Tera Melos calls in a care package
PUC Chronicle. PUC Chronicle
Today on mainstream radio, listeners find songs of elementary structure. Simpler is more for some music lovers, and verse-chorus-verse-chorus structure is key. It is rare to hear anything that strives away from the 4/4 kingdom, especially anything with a broken time signature or off beat drum patterns. Yet a trend in independent music is becoming increasingly popular: a trend that features fluctuating, Beethoven-like dynamics, meter-less rhythm and chromatic guitar parts that dance across all octaves.
With many of the bands that practice this method of song writing, it seems more is always better. The more strange time signatures crammed into a three-minute song, the more the band is acclaimed for their ability to incorporate the unthinkable. But often times, with such complexity, the original thought and purpose of the music is lost.
Tera Melos, a three piece Sacramento based band at the forefront of this movement, released their newest album "Patagonian Rats" with the expectations laid out before them. Their career up to this point has been consistent with "math-based" music, with some even saying they are the fathers of the wave, along with contemporaries Maps and Atlases, Don Caballarro and Battles.
But what the band delivered is very different indeed. Sure the melodic, spastic guitar leads are still there, as well as the accompanying bass and drums of uncountable meter, but there is more here than meets the eye: this album is a bridge. With its major chord progressions, 60's California pop-like vocals and melting guitar tones, "Patagonian Rats" is a branch between mainstream pop and underground thunder.

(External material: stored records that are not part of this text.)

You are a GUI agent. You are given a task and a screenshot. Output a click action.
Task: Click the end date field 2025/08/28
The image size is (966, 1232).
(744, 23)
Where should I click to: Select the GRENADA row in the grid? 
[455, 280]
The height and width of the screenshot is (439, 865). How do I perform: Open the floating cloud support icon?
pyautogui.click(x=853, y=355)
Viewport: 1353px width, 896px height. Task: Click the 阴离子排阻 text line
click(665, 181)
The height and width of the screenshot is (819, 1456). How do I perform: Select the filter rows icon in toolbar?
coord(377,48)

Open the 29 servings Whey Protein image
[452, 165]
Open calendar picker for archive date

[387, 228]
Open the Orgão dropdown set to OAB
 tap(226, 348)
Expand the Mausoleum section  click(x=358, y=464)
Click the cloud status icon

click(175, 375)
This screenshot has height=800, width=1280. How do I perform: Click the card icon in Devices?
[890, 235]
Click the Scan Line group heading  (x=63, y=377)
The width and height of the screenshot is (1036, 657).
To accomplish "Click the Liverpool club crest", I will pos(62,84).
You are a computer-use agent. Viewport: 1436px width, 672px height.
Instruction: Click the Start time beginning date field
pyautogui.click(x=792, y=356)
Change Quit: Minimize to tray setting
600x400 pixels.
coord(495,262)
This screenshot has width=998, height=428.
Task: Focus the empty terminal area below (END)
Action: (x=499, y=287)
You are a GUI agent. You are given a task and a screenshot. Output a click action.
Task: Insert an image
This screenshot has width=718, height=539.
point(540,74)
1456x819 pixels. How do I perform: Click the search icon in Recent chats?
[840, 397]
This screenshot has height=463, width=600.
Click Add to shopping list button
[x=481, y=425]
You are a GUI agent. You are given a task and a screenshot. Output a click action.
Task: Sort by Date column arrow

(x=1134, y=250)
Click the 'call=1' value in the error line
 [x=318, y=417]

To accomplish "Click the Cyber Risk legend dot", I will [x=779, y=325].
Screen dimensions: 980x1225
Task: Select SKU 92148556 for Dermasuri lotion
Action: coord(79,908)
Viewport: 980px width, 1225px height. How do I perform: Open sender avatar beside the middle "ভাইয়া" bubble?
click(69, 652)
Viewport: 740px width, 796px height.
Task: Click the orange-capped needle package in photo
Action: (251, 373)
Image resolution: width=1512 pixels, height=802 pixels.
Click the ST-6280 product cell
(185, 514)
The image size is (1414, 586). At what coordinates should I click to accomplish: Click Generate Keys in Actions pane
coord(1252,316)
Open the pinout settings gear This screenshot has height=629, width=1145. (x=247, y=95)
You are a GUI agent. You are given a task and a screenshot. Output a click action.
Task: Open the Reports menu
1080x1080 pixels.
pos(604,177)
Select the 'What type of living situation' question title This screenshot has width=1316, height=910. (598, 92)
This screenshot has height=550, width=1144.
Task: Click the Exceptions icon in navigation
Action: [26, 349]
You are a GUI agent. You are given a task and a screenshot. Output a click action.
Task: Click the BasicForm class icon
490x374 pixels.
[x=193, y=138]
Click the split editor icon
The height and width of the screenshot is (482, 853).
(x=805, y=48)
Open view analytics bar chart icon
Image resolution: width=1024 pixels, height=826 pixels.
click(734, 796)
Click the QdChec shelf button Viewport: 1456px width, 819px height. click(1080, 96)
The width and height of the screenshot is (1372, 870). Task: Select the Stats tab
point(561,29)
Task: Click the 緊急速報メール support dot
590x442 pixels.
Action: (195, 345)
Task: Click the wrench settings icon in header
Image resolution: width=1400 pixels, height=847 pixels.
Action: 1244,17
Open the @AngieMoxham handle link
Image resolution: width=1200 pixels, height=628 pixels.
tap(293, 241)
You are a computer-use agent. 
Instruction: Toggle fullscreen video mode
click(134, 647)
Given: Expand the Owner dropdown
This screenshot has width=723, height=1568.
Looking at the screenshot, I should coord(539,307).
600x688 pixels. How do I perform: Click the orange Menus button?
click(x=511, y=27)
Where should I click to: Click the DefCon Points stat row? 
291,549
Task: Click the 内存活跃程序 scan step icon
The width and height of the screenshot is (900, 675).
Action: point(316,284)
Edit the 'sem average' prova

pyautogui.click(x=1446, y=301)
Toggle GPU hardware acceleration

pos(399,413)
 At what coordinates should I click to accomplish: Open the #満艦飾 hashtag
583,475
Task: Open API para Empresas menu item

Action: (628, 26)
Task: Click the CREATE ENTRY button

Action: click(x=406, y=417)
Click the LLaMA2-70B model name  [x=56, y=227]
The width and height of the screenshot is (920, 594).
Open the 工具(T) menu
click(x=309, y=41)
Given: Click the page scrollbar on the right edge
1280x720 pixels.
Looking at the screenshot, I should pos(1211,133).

Any analysis of this album can be started off with the bold statement: listeners have never heard anything like this before. Especially for top-40 hits fans, this album's unkempt structure may be too much to wrap one's mind around. To traditional music lovers, this might simply sound like noise, but with more intent listening, you can discover the true order that lies beneath. The instruments move like a well-oiled machine, gently weaving between each time signature and octave like holes in an old country road.
At any random moment the dynamics jump from pianissimo to fortissimo in its grandest form. Transitions often consist of guitarist Nick Reinhart playing a seemingly improvised guitar melody, before being rejoined by rhythmic accompaniment. The song writing breaks all the rules, and writes a whole new legislation all in just under 50 minutes.
What makes this album stand out though is its intelligence. This is not complex for the sake of complexity, this is complexity with a mission. There is rhyme and reason for every key change, every borrowed note and every break in time. On top of that, there are chord progressions and vocal melodies that seem to have been lifted straight off of the wax of a Beach Boys album. The notes line up in a quirky, but very bright manner. Some may even compare the pop-laden aspects of the album to contemporary rock giants like Weezer.
"Patagonian Rats" serves to broaden musical horizons, as well as being a care package of jazz complexity, beach rock fun and effects pedal science.
"Patagonian Rats" receives an 8 out of 10.